Our members co-operate to identify ways the Collective will choose what to work on, and how to work. We want to draw on the expertise and experiences of others who have tried to build ‘tech we trust’, as well as those who have worked in non-hierarchical organizations.
We can begin contributing to agreed projects as soon as we have the means to match volunteered skills with worthwhile projects. Once, we have attracted enough members, we’ll be able to hire staff and begin allocating staff and/or money to support identified projects directly. Our initial focus is likely to be on tools and systems that can have a disproportionately big impact, perhaps by unlocking new app ecosystems or by providing a realistic trustworthy alternative to a widely used piece of software.
We hope that eventually many millions of people from across the globe will find value in joining the Collective and funding our work. This value will ultimately be in the products and services that the Collective helps produce for everyone to use. Each member will have an equal opportunity to influence the selection and subsequent development, testing and launch of these products and services. Today, members can contribute funding and they can influence the development of the Collective, the criteria we are developing to select projects and the initial projects we invest in. The best way to get started is to join in the conversation and [become a part of the Collective](https://diglife.com/).
What software and/or services do you intend to develop?
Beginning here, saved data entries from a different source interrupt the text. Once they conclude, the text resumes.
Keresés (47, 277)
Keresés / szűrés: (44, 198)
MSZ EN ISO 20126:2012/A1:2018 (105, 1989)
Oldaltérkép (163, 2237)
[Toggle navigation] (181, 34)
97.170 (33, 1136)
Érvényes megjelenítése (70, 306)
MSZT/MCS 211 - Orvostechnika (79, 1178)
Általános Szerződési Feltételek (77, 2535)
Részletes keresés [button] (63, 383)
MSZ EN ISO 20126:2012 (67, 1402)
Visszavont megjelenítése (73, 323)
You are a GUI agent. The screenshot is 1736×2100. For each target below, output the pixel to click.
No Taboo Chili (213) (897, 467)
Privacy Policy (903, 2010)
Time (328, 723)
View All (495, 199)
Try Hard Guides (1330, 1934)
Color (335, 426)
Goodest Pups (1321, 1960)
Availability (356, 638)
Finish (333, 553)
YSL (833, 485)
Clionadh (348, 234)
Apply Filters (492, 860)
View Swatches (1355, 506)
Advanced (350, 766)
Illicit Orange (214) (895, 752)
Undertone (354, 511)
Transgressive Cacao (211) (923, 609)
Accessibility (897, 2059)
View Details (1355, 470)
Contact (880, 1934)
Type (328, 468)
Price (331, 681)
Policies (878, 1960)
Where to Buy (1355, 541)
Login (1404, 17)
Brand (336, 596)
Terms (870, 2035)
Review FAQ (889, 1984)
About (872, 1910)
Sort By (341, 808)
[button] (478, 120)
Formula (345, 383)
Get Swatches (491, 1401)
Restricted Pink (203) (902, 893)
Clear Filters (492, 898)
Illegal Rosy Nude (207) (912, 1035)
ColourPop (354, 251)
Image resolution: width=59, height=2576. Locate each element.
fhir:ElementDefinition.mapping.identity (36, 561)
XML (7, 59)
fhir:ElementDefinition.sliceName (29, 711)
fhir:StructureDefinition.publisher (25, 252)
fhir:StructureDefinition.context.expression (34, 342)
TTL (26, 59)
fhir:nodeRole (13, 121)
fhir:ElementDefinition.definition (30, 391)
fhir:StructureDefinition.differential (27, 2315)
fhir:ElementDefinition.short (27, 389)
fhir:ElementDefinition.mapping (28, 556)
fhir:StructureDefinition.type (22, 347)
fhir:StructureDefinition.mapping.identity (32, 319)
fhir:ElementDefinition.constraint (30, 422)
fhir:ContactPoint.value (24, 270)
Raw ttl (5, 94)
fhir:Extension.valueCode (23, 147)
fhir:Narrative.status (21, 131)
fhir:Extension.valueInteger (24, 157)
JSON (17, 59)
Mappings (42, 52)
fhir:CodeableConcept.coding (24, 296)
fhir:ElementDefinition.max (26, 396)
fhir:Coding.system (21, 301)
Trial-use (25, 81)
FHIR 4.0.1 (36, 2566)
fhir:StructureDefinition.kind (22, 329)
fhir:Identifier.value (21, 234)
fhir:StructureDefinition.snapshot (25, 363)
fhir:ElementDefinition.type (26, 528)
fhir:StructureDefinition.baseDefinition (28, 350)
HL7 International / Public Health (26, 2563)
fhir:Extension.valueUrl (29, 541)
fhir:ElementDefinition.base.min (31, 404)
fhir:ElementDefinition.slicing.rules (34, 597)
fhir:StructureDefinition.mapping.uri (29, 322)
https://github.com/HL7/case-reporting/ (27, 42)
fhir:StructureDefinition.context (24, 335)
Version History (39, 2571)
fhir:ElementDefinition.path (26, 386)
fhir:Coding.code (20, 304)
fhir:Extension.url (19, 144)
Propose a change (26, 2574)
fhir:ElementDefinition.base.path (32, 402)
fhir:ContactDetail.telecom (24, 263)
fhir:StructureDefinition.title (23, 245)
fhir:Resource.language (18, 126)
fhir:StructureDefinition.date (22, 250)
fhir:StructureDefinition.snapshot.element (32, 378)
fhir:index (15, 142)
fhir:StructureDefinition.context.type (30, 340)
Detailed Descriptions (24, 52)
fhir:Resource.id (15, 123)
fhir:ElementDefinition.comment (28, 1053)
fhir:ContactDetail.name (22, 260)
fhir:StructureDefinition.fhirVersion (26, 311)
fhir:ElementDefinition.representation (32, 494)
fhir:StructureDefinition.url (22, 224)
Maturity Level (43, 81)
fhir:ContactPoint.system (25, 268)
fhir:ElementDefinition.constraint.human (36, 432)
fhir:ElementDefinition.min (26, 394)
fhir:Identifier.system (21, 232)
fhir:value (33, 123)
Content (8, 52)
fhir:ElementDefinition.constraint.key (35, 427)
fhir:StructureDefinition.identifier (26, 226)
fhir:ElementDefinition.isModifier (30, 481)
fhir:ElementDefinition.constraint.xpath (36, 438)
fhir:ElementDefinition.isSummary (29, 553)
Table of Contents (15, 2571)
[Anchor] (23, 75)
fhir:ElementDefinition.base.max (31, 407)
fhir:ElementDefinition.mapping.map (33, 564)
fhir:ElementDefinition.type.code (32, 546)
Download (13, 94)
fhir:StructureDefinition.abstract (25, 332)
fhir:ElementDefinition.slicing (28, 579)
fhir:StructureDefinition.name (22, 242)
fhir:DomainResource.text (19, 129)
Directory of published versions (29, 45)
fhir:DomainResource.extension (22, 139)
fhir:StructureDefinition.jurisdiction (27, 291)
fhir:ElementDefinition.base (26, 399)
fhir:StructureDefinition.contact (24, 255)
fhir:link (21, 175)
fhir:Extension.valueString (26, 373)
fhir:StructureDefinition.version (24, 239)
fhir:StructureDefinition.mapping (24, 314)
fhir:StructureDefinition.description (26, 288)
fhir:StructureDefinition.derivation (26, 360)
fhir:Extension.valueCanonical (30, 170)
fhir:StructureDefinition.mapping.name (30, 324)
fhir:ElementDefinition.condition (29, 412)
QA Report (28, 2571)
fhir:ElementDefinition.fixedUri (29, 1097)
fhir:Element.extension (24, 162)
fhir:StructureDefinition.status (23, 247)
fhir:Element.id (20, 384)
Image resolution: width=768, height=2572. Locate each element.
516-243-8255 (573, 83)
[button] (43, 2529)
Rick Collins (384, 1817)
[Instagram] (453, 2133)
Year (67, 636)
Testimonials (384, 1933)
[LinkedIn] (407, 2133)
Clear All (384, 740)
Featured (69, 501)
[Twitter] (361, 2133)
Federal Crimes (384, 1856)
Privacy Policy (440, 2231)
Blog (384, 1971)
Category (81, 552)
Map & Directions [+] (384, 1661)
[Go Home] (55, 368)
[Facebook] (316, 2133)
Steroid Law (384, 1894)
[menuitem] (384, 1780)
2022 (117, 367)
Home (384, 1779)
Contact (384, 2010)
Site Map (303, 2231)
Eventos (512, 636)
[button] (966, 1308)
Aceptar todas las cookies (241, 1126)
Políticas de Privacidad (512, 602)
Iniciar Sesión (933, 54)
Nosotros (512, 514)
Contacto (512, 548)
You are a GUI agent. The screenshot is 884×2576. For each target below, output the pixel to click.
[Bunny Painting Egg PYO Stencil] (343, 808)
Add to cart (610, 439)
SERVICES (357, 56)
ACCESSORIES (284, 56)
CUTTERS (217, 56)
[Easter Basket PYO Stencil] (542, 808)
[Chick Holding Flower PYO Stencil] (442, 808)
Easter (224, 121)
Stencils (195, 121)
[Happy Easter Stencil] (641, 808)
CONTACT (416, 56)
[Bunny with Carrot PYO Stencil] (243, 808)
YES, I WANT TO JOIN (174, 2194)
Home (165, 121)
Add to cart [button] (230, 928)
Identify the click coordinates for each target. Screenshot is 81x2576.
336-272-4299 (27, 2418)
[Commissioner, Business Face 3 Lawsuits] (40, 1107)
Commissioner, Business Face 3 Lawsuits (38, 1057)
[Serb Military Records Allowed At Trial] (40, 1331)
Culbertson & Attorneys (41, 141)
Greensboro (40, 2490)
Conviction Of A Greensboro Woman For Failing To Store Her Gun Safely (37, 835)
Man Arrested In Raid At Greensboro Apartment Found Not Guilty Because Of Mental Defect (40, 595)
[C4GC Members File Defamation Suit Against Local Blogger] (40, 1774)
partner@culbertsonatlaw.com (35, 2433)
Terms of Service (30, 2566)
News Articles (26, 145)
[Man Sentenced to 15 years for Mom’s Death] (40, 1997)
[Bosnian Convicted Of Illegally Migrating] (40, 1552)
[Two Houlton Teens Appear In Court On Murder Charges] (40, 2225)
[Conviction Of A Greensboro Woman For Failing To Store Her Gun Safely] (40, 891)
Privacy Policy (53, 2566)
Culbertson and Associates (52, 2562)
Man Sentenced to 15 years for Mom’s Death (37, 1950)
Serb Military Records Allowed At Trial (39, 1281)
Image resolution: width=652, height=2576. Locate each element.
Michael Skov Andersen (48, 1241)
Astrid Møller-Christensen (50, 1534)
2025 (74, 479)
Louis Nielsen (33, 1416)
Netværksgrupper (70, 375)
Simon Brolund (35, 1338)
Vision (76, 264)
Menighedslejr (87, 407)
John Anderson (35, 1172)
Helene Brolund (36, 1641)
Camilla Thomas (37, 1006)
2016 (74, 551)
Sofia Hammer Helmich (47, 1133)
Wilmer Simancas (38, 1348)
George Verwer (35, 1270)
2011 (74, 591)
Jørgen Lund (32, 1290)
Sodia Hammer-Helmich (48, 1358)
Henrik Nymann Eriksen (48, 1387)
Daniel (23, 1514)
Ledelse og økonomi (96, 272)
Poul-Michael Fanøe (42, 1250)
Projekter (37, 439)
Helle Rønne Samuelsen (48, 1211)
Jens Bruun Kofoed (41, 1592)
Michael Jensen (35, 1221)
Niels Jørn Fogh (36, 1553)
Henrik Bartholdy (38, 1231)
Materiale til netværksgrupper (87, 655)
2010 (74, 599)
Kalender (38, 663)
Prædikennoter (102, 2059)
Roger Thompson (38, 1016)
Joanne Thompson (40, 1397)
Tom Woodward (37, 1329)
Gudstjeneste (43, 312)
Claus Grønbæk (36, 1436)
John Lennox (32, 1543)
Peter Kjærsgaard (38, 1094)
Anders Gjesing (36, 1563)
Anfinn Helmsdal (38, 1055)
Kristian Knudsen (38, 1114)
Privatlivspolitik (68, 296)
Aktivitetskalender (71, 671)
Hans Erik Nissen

We research, design, fund, develop, certify and use digital products and services that respect and protect our human rights. We’ll partner with others doing things that meet our standards – we definitely don’t plan on reinventing any wheels. We support, test and use what exists; we fund and build what doesn’t yet exist but should.
We’re not kidding ourselves. In technological terms, the concepts of trust, privacy, equality, and decentralization, are challenging things to grapple with. If we answered this question with “We’re going to invest in X and engineer Y and it’ll be ready in six months”, then you’d be right not to take us seriously.
At the same time, we’re not doing this just to hang out with great people and have a nice time. We’re intent on delivering more trustworthy technology to help create the world we want. Curious, but still unsure? The best way to find out, in this early stage, if our team is worthy of your trust, is to come talk to us. [Send us an email](mailto:firstname.lastname@example.org) or ask a question in [our public discussion forum](https://discuss.diglife.com/).
What is your position on the Investigatory Powers Act 2016 (aka the UK Snoopers Charter) and state surveillance in general?
Legislation and dominant practices may vary from the values that inform our mission here. We will strive to find ways of working such that we are not unduly impeded by these. We do not currently plan to become a campaigning or advocacy group fighting such legislation - there are great groups out there already.
If you care about privacy, why does your site ask me to accept cookies?
There are cookies and then there are cookies. It’s a shame they have the same name.
There are good cookies, if you like, that serve the original function cookies were designed for. This encompasses making sure our website is working well, and that it can adapt to the visitor’s needs (e.g. our future site should remember that you want the French version).
But today the vast majority of cookies allow companies to track what you do for their commercial benefit. We don’t use such cookies. Where we need third party services (e.g. Stripe.com for payments) we try to select those that don’t use such methods or can be configured not to.